I have a sentinel 1 time series preprocessed (same coordinate system) in which the pixels don´t exactly match from one image to the other. There is a discrepancy of half pixel as you can see below:
How can I solve this issue? Can I apply collocation, coregister or geo-coding tools? The last one is just for SLC products I guess. Or is it something else?

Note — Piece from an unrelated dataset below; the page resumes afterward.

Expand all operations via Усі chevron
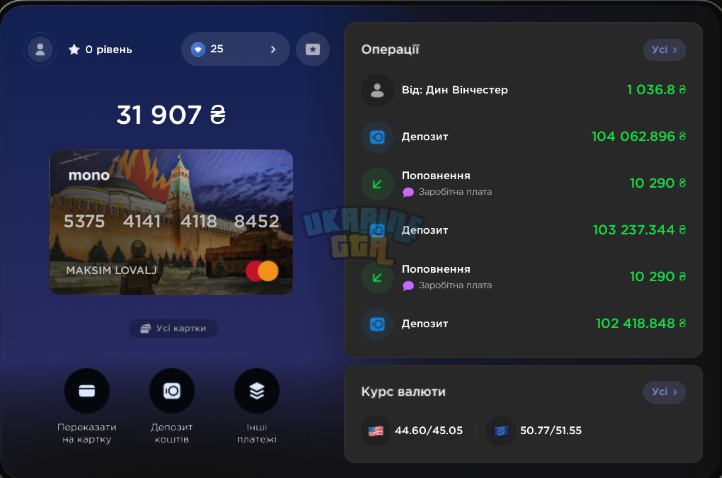 pos(664,50)
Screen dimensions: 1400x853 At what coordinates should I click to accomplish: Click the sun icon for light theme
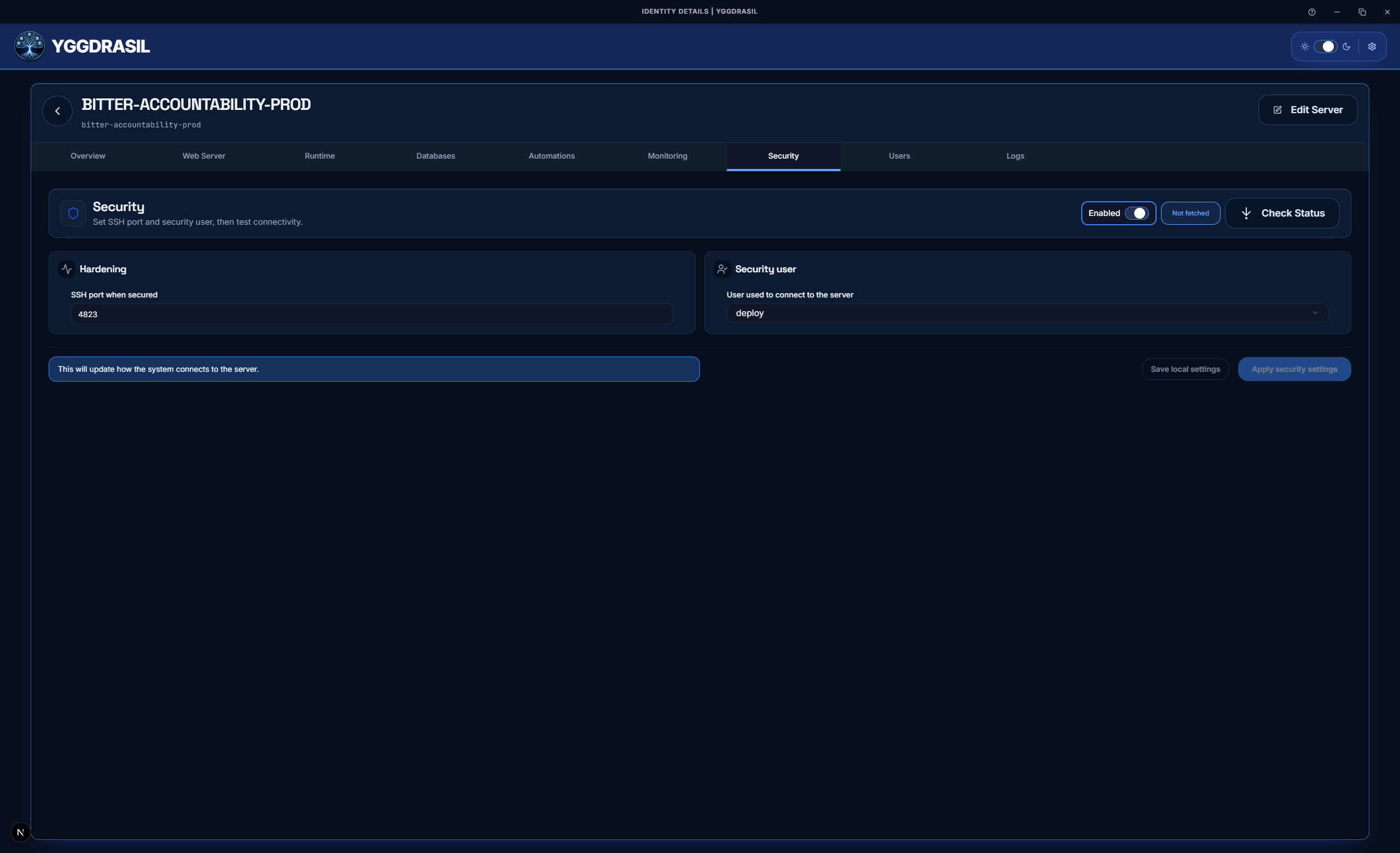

Using the above graph and gpt, I preprocessed 15 Sentinel 1 images automatically from various dates trying to get individual bands (VV and VH) in GeoTIFF format in order to be able to use them later on in Python as I need the bands individually to perform other tasks (ratios, for example). They all seemed well, but a close look showed me almost a different extent for each one of them. They all have the same map projection, set in terrain correction.
Is it the workflow correct? Should I apply some other tool in the workflow to prevent this from happen so they overlap perfectly?
Not sure if it´s a good option to create stack (didn´t work for these GeoTIFF images, tried with some other .dim files and worked ) and then unstack (which I couldn´t do in snap).
Appreciate any hints to help me solve this.
Since the images have different extents even before the preprocessing and to prepare them for further analysis with the pixels in exact same position from one image to another, is there a way of getting VV and VH GeoTIFF´s separately without having to stack and unstack (which I had to use BandSelect operator) as this procedure is very time/memory consuming?
Alternatively, is there a diferent method to accomplish this? What are the best practices on this?